Date: March 3rd 2010


Mapleton residents have won a victory in a long-running dispute between
the city and Wendell Gibby. Last Friday the Utah Supreme Court ruled
that rezoning of Gibby's property was a legislative act, thus giving
residents the right to proceed with a referendum that, if successful,
would revert the rezone. The Court reversed a trial court ruling that
found the rezoning was an administrative act not subject to a referendum.

Utah citizens have a constitutionally guaranteed right to legislate
directly, through referenda, to challenge and overrule action taken by a
legislative body. Administrative matters, however, are not referable.
While this black letter law is easy to state, determining whether a
particular act is legislative or administrative has proven difficult,
particularly given the confused state of case law on the subject. The
Court admitted as much saying, "In our effort to facilitate appropriate
citizen action while not unduly fettering the activities of municipal
government, we continue to adjust our approach to the
legislative/administrative determination based on the concerns brought
before us in the cases."

If the nature of an ordinance is not "readily discernable," then "courts
must look to the substance of the city council's action to determine if
it is legislative or administrative." The 1994 case of Citizens
Awareness Now v. Marakis, established a four-part test to make this
determination: (1) whether the threshold requirement of proper notice to
affected citizens is satisfied, (2) whether the new zoning ordinance is
consistent with the general purpose and policy of the original zoning
ordinance, (3) whether the new zoning ordinance is a material variation
from the basic zoning law of the governmental unit, and (4) the
appropriateness of citizen participation in the matter.

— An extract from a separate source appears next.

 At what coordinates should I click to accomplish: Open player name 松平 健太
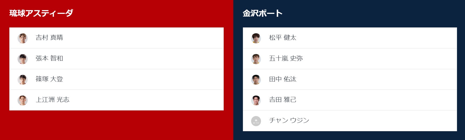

Relying on this test the trial court held that the Gibby property
rezoning was administrative. The Supreme Court reversed and announced a
new rule: adoption of a new zoning classification is per se legislative
action. "Such action requires a balancing of policy and public interest
factors which is the essence of legislating."

The Court adopted this bright line rule "contemplating that it will
reduce confusion in this area of law and put municipalities on clearer
notice of when they are choosing to act legislatively as opposed to
administratively." However, the Marakis analysis still will be required
because "when a municipality acts to adjust an existing zone it more
likely acts administratively." In explaining what it meant by
"adjusting an existing zone" the Court said: "Adjustment of the
existing zone includes routine changes such as variances, conditional
use, and density changes. Action within the framework of the existing
zone may still require some Marakis analysis, primarily in cases where
the city is attempting to affect a change outside of the routine."
Later, the Court said this adjustment also includes "tinker[ing] with an
existing zoning classification beyond what is common and ordinary." No
further analysis is provided to explain these statements, so one is left
to guess at what they mean.

The Court also concluded that the Marakis test does not discriminate
against smaller cities whose city councils typically possess both
legislative and administrative power. By contrast, all acts of a
council in a city with a council-mayor form of government are per se
legislative, and thus referable, as the Court decided last year in Mouty
v. Sandy. Apparently, this would include an administrative appeal of a
zoning action to the council, such as a conditional use permit
decision. Thus what is usually regarded as an
administrative/quasi-judicial act would be converted to a legislative
one, at least for purposes of a referendum.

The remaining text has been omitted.